## Task details
Render the entries from the line containing "Given: Choose Odeslat fakturu na e-mail" through the line containing "tap(637, 623)" as a Markdown table with the columns Row and Line. Number each row and skip blank lines.

⁂

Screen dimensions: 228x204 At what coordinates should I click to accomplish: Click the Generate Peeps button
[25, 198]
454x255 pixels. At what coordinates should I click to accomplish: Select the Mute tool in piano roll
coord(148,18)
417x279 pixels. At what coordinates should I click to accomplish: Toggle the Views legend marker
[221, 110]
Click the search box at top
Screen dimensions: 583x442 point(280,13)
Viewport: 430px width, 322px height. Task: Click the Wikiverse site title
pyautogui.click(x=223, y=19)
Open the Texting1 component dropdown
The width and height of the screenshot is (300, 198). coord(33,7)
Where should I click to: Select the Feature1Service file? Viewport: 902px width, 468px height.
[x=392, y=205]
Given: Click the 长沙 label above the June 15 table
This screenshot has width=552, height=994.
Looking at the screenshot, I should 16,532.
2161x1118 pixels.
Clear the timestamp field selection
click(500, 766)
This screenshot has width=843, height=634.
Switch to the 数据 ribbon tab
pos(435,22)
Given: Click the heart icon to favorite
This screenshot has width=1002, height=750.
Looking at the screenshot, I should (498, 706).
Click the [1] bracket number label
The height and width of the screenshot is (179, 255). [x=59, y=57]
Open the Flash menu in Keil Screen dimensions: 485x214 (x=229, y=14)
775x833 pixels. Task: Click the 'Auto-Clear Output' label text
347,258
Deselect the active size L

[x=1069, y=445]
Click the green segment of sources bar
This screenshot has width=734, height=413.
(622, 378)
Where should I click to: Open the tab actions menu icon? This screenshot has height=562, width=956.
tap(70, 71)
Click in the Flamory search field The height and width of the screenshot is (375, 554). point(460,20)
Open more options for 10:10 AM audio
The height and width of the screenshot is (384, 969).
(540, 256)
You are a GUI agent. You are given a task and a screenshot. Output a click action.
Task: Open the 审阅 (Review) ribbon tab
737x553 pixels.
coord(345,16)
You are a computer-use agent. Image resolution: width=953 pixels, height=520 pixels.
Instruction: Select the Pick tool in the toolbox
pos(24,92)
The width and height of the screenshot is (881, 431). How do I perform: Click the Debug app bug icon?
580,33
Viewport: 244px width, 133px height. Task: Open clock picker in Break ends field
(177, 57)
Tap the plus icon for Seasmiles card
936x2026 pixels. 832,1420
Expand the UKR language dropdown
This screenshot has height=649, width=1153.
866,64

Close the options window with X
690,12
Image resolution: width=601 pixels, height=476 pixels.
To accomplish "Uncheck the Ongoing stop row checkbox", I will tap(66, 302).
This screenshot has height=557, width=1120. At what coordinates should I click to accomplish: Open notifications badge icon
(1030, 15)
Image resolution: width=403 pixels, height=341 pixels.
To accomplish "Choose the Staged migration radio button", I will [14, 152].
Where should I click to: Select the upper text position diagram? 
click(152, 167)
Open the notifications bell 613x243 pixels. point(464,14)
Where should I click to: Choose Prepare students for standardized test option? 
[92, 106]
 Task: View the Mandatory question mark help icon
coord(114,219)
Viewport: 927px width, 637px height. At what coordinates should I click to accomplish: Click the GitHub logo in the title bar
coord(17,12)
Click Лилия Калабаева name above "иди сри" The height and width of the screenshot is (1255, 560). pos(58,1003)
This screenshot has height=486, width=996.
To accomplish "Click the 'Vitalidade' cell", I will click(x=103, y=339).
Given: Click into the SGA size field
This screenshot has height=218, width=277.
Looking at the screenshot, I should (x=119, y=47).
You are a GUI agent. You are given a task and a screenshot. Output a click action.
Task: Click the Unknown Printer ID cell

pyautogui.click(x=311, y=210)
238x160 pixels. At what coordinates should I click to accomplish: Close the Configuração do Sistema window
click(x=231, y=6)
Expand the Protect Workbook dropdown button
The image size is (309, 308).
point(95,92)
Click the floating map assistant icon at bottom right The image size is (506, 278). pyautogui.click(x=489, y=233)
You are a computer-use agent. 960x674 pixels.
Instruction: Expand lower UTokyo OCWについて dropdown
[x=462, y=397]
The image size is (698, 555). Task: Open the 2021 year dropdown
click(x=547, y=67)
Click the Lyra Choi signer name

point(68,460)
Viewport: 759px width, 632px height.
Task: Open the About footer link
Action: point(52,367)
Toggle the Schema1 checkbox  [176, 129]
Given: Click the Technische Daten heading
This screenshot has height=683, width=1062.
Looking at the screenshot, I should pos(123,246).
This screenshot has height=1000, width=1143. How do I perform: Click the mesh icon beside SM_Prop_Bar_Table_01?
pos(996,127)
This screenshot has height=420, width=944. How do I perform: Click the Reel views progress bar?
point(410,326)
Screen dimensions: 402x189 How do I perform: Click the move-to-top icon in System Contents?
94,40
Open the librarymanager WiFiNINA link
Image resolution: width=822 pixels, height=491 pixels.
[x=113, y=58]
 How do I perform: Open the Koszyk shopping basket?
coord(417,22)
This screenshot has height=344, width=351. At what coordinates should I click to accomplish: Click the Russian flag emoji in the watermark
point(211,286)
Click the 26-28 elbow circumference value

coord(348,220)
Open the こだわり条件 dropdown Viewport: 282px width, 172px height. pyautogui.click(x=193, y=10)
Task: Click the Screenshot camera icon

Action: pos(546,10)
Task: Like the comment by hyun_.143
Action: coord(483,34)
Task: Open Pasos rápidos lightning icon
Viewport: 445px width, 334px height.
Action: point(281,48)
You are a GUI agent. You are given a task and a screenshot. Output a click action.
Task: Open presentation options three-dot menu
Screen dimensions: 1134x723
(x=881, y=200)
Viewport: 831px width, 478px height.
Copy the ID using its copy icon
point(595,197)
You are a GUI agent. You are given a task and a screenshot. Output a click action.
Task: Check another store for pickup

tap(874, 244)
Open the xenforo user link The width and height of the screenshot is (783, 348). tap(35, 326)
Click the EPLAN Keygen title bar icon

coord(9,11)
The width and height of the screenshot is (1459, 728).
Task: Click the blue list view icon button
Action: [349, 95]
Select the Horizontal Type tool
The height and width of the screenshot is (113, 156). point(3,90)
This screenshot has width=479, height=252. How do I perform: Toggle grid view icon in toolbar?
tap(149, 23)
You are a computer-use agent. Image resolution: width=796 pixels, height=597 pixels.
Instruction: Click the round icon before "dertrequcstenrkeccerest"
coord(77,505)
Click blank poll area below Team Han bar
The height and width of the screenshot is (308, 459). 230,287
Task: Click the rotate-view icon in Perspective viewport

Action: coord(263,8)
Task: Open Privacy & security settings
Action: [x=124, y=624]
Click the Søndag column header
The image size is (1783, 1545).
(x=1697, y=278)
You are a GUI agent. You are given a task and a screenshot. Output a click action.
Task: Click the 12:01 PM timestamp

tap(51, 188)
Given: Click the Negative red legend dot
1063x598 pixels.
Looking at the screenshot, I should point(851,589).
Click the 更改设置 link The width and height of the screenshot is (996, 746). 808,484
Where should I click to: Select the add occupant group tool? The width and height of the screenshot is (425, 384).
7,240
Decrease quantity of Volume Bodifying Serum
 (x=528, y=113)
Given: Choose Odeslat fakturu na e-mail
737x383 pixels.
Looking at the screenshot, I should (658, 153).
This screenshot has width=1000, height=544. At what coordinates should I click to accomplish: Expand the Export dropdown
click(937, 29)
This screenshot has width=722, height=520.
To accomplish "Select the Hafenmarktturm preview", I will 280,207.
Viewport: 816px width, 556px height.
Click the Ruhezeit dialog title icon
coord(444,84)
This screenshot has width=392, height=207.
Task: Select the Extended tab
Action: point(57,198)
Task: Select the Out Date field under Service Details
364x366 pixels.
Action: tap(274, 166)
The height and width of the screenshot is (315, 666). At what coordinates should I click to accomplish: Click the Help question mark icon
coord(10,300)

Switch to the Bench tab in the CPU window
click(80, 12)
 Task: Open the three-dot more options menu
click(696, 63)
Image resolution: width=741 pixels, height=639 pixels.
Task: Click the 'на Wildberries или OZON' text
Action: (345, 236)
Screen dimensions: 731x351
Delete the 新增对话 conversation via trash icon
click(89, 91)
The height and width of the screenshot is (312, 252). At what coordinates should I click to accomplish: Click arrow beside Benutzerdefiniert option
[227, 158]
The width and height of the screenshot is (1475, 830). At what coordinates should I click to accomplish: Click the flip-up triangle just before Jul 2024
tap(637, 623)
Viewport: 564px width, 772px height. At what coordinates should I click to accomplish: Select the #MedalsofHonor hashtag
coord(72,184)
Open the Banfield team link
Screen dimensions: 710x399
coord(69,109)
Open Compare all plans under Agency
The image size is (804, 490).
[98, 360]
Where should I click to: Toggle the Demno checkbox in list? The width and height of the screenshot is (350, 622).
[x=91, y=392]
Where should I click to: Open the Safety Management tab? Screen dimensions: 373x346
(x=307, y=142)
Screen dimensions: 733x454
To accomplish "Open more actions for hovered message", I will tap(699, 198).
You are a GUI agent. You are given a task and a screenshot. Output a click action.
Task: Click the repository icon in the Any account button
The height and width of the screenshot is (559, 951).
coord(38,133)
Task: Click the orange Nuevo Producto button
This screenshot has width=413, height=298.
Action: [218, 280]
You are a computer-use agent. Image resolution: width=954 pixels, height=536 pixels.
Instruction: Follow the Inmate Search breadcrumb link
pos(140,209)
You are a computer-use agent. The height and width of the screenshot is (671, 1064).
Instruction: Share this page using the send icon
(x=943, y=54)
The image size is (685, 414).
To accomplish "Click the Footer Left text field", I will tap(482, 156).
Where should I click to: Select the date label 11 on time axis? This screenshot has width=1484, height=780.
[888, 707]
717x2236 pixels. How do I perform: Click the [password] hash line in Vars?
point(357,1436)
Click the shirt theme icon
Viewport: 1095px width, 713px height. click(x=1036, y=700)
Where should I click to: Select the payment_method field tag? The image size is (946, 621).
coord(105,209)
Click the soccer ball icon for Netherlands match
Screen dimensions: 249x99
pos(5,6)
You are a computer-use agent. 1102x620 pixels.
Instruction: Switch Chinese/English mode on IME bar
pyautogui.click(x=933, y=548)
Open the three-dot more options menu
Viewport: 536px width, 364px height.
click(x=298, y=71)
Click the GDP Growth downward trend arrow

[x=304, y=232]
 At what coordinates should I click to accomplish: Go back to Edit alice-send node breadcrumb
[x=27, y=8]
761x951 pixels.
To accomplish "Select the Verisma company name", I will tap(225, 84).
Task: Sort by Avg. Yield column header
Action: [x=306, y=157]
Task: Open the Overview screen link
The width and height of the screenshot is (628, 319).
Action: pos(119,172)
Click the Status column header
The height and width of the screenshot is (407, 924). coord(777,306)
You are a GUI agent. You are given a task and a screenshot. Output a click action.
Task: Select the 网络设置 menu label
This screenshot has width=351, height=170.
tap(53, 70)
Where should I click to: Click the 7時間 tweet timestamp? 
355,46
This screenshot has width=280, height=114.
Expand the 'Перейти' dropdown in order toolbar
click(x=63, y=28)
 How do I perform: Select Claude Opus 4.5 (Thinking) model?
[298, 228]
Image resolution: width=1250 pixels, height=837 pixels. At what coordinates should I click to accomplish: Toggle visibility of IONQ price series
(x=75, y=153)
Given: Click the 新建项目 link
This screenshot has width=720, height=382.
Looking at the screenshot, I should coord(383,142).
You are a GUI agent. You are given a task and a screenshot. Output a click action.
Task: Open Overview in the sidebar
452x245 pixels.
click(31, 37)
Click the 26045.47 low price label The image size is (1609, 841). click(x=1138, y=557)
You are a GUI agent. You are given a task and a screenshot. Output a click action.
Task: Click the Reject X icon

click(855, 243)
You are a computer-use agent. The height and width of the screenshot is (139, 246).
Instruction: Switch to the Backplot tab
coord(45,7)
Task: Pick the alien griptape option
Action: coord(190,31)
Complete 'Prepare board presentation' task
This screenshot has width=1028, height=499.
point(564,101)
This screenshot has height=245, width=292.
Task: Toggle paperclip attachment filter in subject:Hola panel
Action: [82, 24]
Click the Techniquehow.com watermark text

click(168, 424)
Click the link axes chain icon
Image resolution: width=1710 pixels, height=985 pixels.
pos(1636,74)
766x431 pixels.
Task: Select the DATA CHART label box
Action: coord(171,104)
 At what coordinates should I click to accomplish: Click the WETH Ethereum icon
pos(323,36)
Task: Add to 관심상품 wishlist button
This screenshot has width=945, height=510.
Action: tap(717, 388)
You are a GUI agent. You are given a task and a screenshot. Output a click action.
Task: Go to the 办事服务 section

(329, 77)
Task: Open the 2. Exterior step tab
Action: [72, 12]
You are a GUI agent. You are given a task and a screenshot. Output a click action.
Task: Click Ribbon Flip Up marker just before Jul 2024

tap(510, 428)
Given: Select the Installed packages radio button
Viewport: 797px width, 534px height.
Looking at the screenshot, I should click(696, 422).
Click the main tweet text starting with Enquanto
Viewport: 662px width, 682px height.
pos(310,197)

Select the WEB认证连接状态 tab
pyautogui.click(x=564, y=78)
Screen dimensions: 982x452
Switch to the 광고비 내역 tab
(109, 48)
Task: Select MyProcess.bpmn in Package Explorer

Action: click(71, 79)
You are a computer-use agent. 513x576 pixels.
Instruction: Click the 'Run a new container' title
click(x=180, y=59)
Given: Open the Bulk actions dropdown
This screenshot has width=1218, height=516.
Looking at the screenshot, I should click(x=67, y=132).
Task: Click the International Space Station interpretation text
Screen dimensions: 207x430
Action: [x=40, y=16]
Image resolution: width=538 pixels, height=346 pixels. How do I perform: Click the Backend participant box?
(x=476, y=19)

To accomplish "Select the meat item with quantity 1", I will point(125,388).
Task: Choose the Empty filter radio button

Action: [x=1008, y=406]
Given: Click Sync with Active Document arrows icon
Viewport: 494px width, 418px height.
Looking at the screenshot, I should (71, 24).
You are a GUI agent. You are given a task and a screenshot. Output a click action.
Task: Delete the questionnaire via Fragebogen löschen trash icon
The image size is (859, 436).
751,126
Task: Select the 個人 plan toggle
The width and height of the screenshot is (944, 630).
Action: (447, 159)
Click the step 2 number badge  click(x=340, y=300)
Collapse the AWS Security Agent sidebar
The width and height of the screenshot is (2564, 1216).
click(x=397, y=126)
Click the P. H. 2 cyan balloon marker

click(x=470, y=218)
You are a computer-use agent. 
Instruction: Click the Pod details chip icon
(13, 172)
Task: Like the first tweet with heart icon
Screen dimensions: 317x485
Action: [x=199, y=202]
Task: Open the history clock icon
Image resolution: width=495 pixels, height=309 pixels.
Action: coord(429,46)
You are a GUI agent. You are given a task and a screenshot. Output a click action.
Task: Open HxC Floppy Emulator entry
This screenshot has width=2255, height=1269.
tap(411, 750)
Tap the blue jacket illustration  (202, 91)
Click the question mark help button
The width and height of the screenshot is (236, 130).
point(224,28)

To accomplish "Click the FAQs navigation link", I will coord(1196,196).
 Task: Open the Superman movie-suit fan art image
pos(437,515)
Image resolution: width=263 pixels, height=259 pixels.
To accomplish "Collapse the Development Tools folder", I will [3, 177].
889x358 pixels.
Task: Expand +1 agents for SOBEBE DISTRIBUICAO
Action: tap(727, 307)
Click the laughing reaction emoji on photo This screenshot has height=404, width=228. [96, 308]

⁂

## Output for this task
| Row | Line |
|---|---|
| 1 | Given: Choose Odeslat fakturu na e-mail |
| 2 | 737x383 pixels. |
| 3 | Looking at the screenshot, I should (658, 153). |
| 4 | This screenshot has width=1000, height=544. At what coordinates should I click to accomplish: Expand the Export dropdown |
| 5 | click(937, 29) |
| 6 | This screenshot has width=722, height=520. |
| 7 | To accomplish "Select the Hafenmarktturm preview", I will 280,207. |
| 8 | Viewport: 816px width, 556px height. |
| 9 | Click the Ruhezeit dialog title icon |
| 10 | coord(444,84) |
| 11 | This screenshot has width=392, height=207. |
| 12 | Task: Select the Extended tab |
| 13 | Action: point(57,198) |
| 14 | Task: Select the Out Date field under Service Details |
| 15 | 364x366 pixels. |
| 16 | Action: tap(274, 166) |
| 17 | The height and width of the screenshot is (315, 666). At what coordinates should I click to accomplish: Click the Help question mark icon |
| 18 | coord(10,300) |
| 19 | Switch to the Bench tab in the CPU window |
| 20 | click(80, 12) |
| 21 |  Task: Open the three-dot more options menu |
| 22 | click(696, 63) |
| 23 | Image resolution: width=741 pixels, height=639 pixels. |
| 24 | Task: Click the 'на Wildberries или OZON' text |
| 25 | Action: (345, 236) |
| 26 | Screen dimensions: 731x351 |
| 27 | Delete the 新增对话 conversation via trash icon |
| 28 | click(89, 91) |
| 29 | The height and width of the screenshot is (312, 252). At what coordinates should I click to accomplish: Click arrow beside Benutzerdefiniert option |
| 30 | [227, 158] |
| 31 | The width and height of the screenshot is (1475, 830). At what coordinates should I click to accomplish: Click the flip-up triangle just before Jul 2024 |
| 32 | tap(637, 623) |